● **ACTIVITY**
Within the records that follow, restate exactly the lines from the line with "This screenshot has width=522, height=311." down to the line with "Task: Click the search magnifying glass icon", including both. Omit the pictures.
Segment Open
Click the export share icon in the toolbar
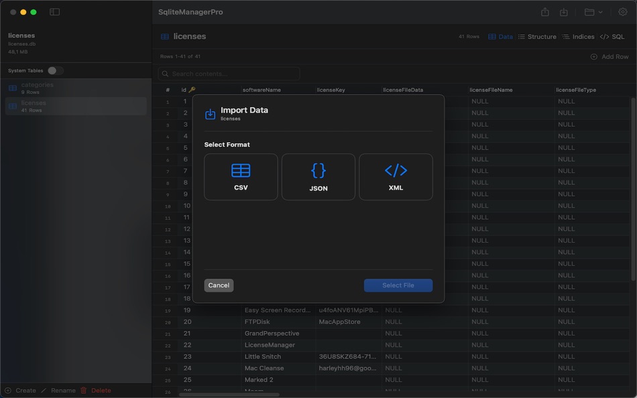 (546, 11)
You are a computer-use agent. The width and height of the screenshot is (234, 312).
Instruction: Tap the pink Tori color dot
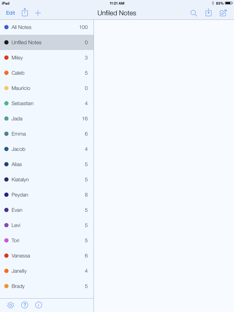[6, 240]
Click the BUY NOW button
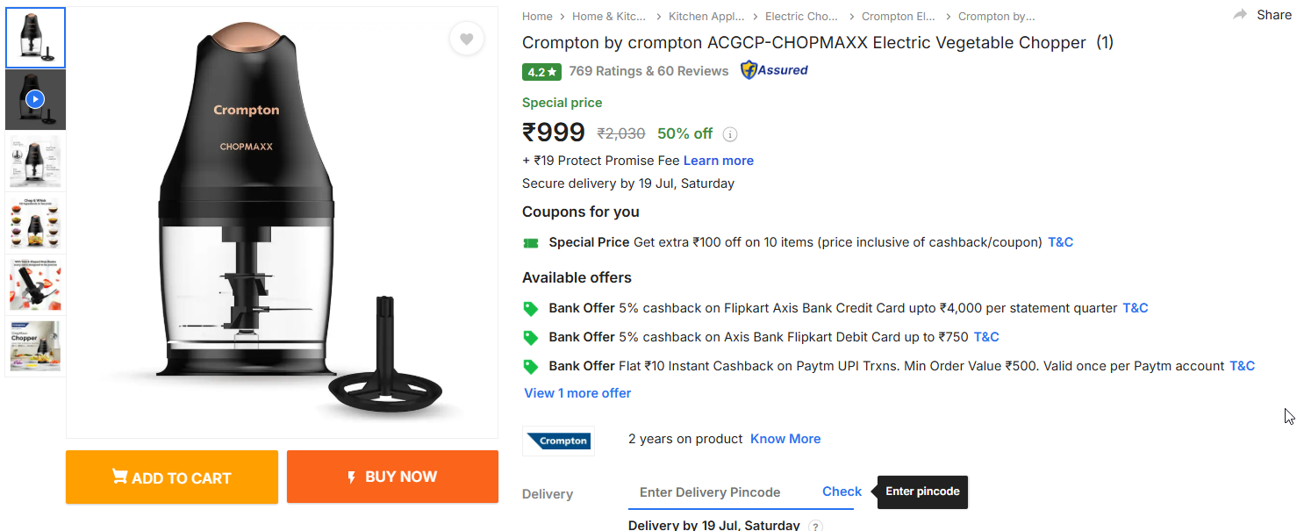The width and height of the screenshot is (1304, 531). [392, 477]
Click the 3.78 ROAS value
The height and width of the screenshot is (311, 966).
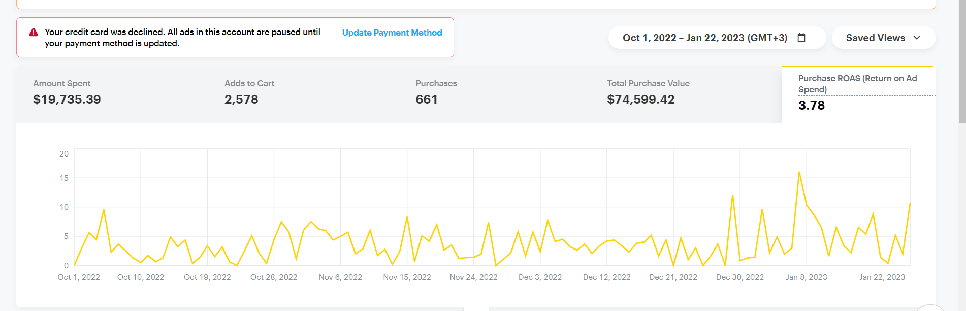tap(811, 105)
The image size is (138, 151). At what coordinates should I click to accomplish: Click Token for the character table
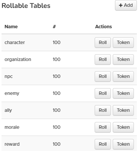[x=123, y=43]
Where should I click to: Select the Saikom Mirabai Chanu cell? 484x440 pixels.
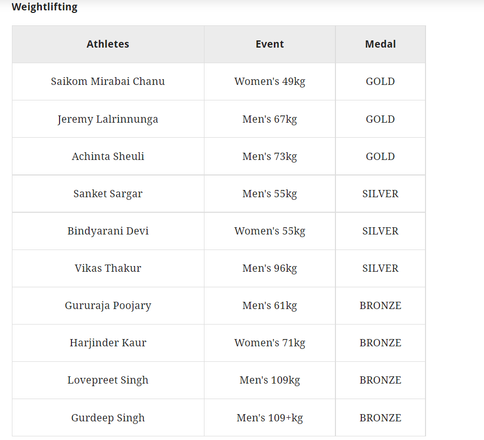(108, 81)
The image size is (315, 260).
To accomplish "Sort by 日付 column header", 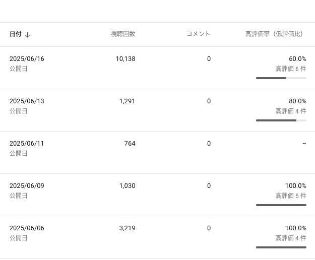I will click(16, 34).
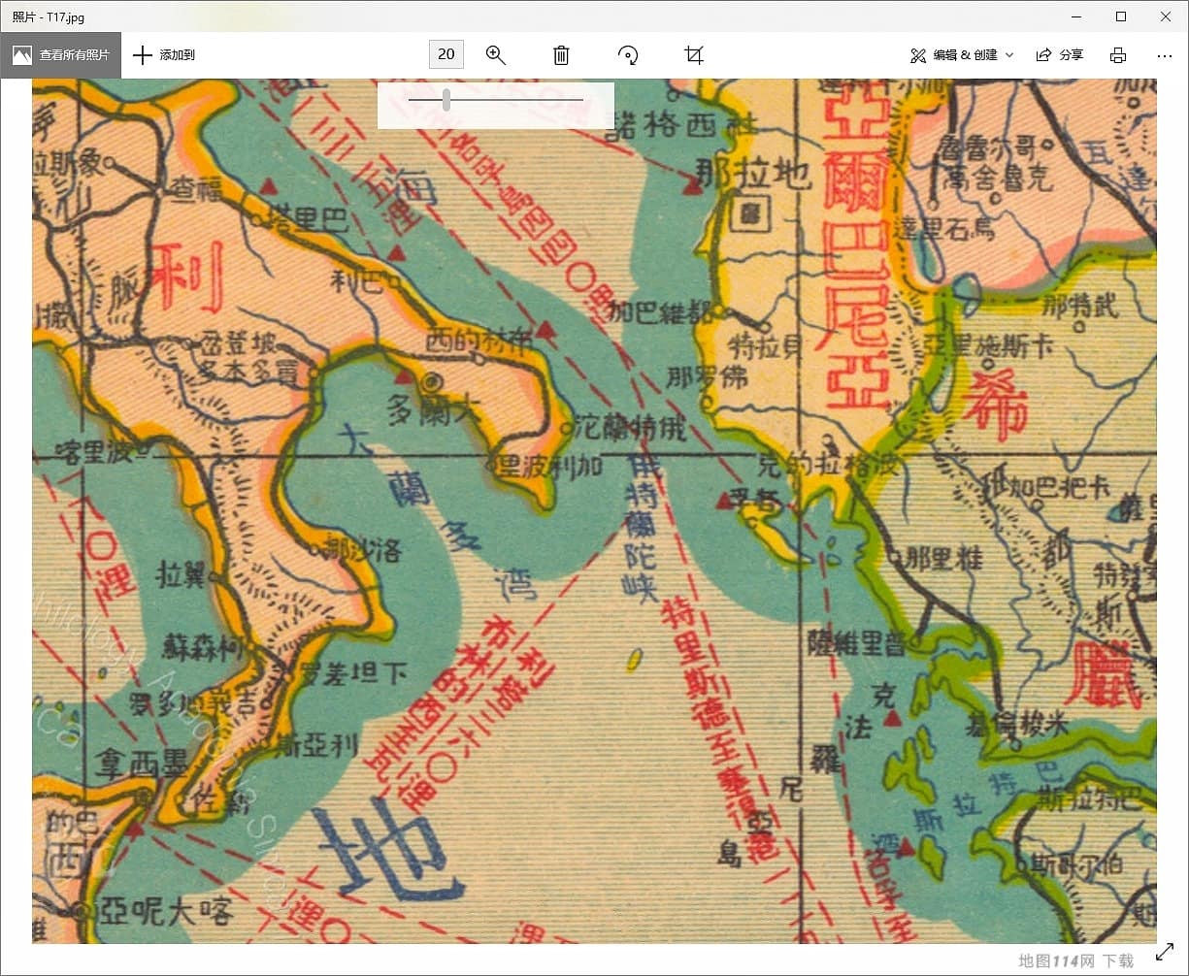1189x976 pixels.
Task: Click 查看所有照片 to see all photos
Action: [61, 55]
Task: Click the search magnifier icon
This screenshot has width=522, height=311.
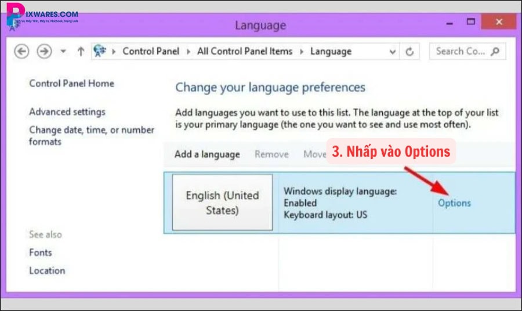Action: (495, 52)
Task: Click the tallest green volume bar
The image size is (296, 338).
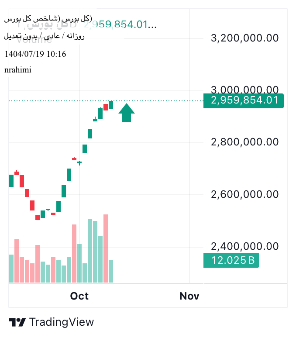Action: pos(90,251)
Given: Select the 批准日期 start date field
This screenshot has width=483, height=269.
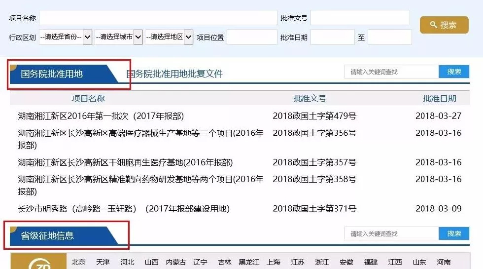Looking at the screenshot, I should pos(332,37).
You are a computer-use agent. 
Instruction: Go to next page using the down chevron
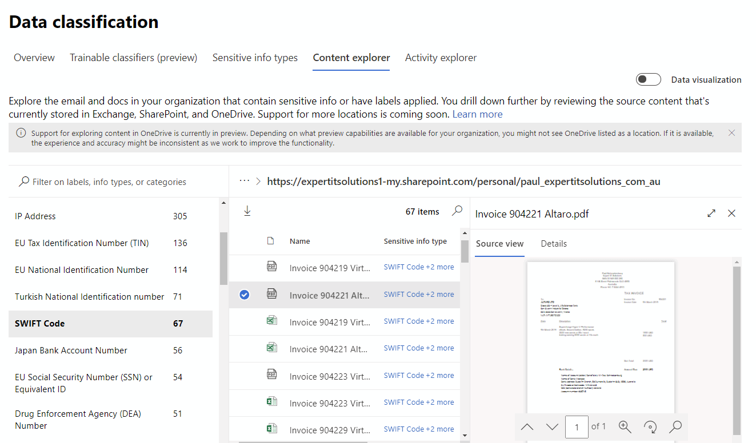click(x=552, y=426)
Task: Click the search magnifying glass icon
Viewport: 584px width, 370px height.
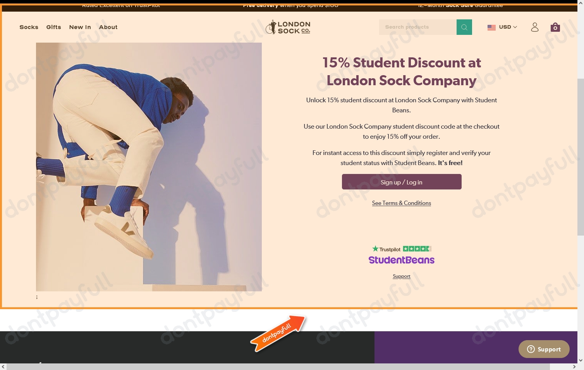Action: click(464, 27)
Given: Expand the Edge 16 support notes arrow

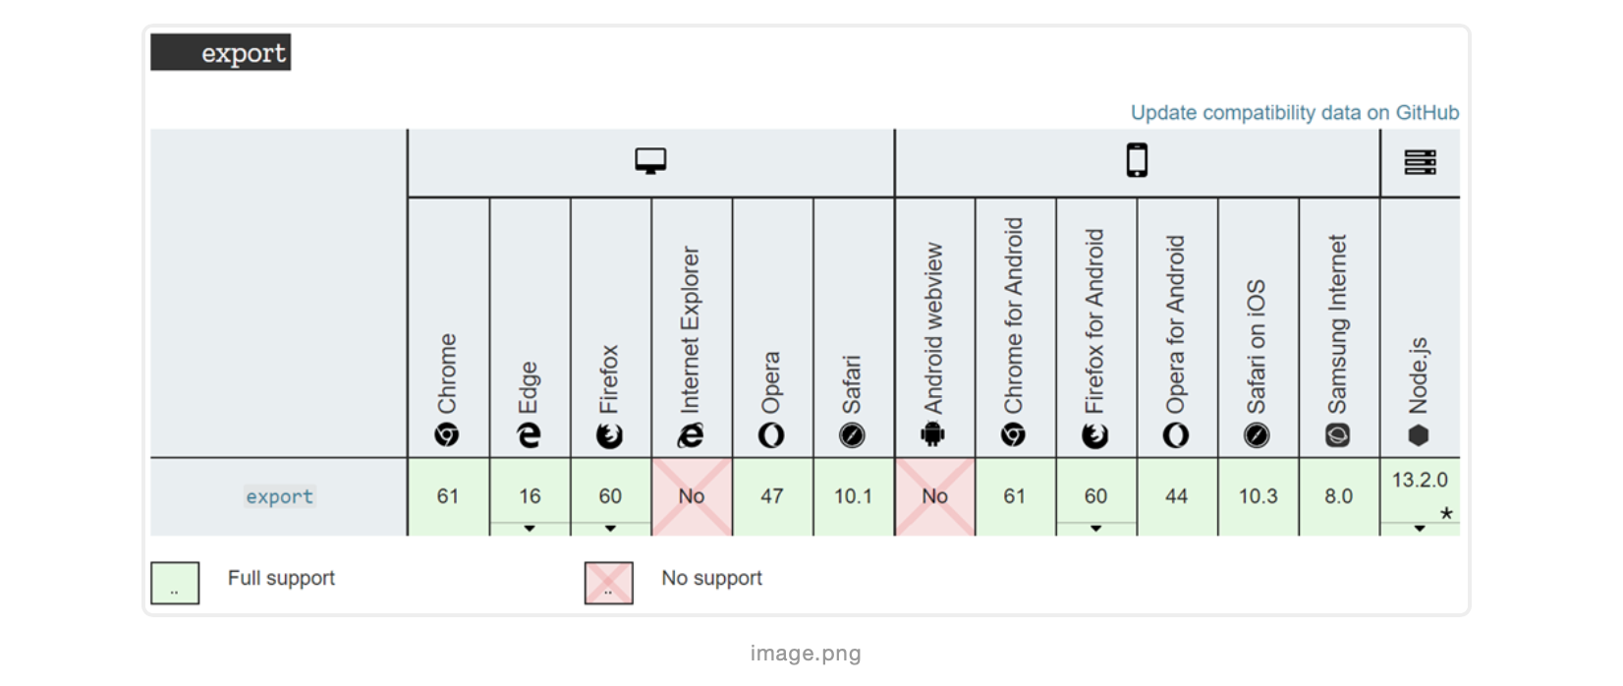Looking at the screenshot, I should tap(530, 529).
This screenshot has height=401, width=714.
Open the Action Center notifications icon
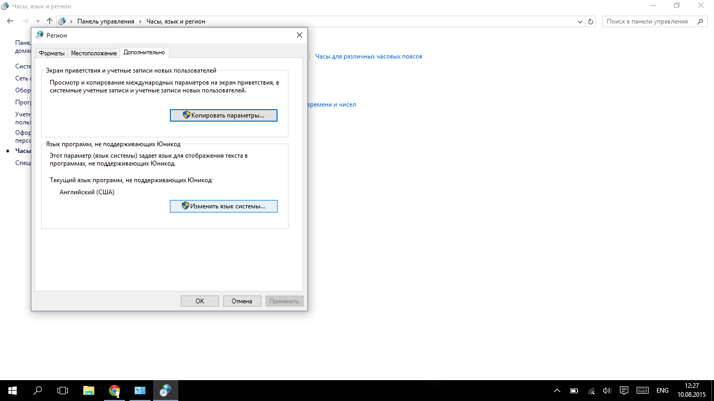tap(624, 391)
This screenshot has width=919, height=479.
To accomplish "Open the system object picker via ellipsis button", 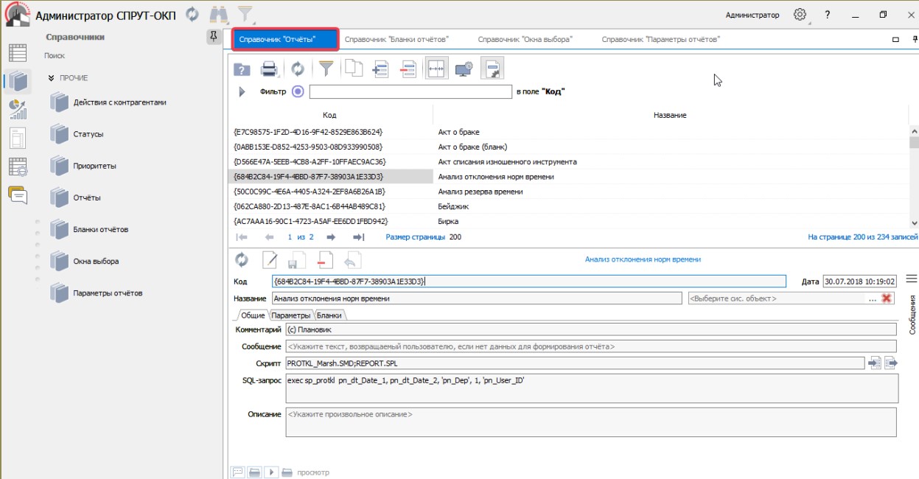I will pyautogui.click(x=873, y=298).
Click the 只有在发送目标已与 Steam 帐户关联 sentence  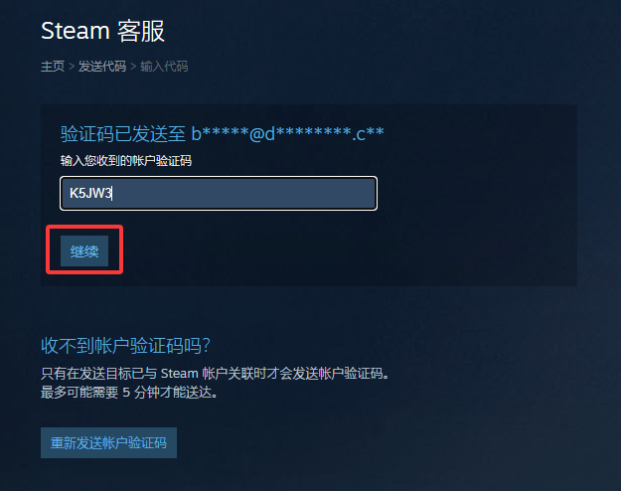coord(215,374)
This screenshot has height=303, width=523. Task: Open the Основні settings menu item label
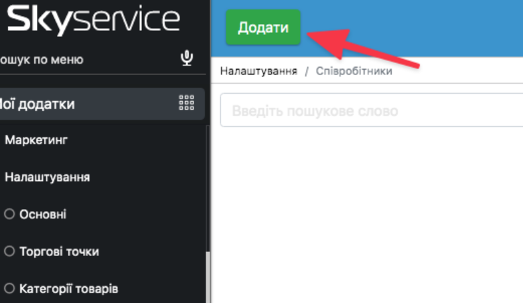[x=44, y=215]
Segment Closed
● **EXERCISE ANSWER**
This screenshot has width=522, height=311.
Action: (495, 52)
Task: Click the tallest green volume bar
The image size is (296, 338).
Action: pos(90,251)
Given: Select the 批准日期 start date field
This screenshot has width=483, height=269.
Looking at the screenshot, I should pos(332,37).
You are a computer-use agent. 
Instruction: Go to next page using the down chevron
click(x=552, y=426)
Task: Click the search magnifying glass icon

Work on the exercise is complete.